-- Start Excerpt provided --
# Brown Algae



## curtisonrad19 (Oct 31, 2010)

Hey everyone! 
So last night i noticed a little bit (the lightest shade) of green appearing on the front of the tank. So i rushed to set up my c02 setup (a V8 bottle, yeast, sugar, normal air tubing(its okay if its not the special c02 kind right? since the pressure is not high?) etc...) 

Well this morning, i noticed brown Algae along my filter outtake. I am assuming it is going to spread (i have already wiped it off). Is spot cleaning the best way of dealing with it?

Also, there is only plants in the tank at this time.. I wont have shrimp in there until after christmas.


----------



## splat (Nov 17, 2010)

i can't help you about the brown algae but i do i've tried the jello c02 method and it's working a lot better than sugar water.


----------



## curtisonrad19 (Oct 31, 2010)

Ahh, looks interesting! I will try it out when this one runs out of steam.. i just set it up and dont like to waste.


----------



## CRS Fan (Apr 21, 2010)

If this is a newly set-up tank, the brown 'algae' isn't really algae at all. They are diatoms and are common in newly established tanks. Ottocinclus will eradicate them in no time. Bristlenoses are also good diatom/algae eaters when small.

I hope that helps,

Stuart


----------



## curtisonrad19 (Oct 31, 2010)

Yah it is a new set up.. about a month and a half.


----------



## Jonney_boy (Apr 28, 2010)
-- End Excerpt provided --
-- Start Data segment --
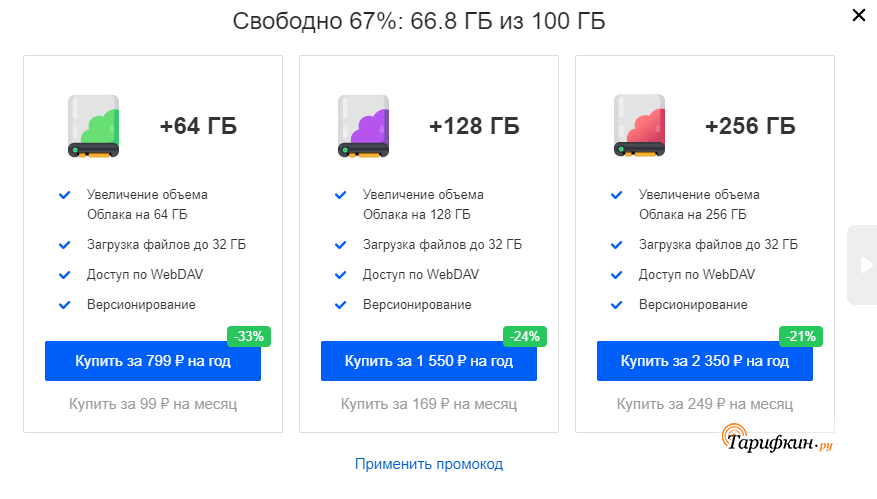Buy +128 GB for 1 550 ₽ yearly

[x=429, y=361]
-- End Data segment --
Written task 1: In the brown algae thread above, reproduce the part that opens with the words containing "# Brown Algae" and closes with "dealing with it?".
Written task 2: Write what comes next in the forum thread on brown algae in a new tank, starting after its last line.

Task response 1:
# Brown Algae



## curtisonrad19 (Oct 31, 2010)

Hey everyone! 
So last night i noticed a little bit (the lightest shade) of green appearing on the front of the tank. So i rushed to set up my c02 setup (a V8 bottle, yeast, sugar, normal air tubing(its okay if its not the special c02 kind right? since the pressure is not high?) etc...) 

Well this morning, i noticed brown Algae along my filter outtake. I am assuming it is going to spread (i have already wiped it off). Is spot cleaning the best way of dealing with it?

Task response 2:
pick up some otto's.

I had the same problem when I first setup my 75 gal. That brown diatomes EVERYWHERE... faster than I could clean them off the glass (once a day)... 

2 otto's later and about 48 hours.. tank was spotless


----------



## Acipenser (Apr 21, 2010)

I just use an algae brush to clean the glass - no big deal just wipe it off.


----------



## Kat in BC (Feb 19, 2011)

I a also just having this problem.  Tank is over 6 weeks, water testing if all good. But this brown stuff is there... Diatom

Doing some research also:
- Lighting came up? I have come across lighting. How long do most people turn on their lights for their African cichlids? Any special type of bulb to use?

- also read about the oto catfish. Can they go with african cichlids? Do I only need one, or do they like to be in groups?

- we did change the filter, could this have started this? Did we change it too soon.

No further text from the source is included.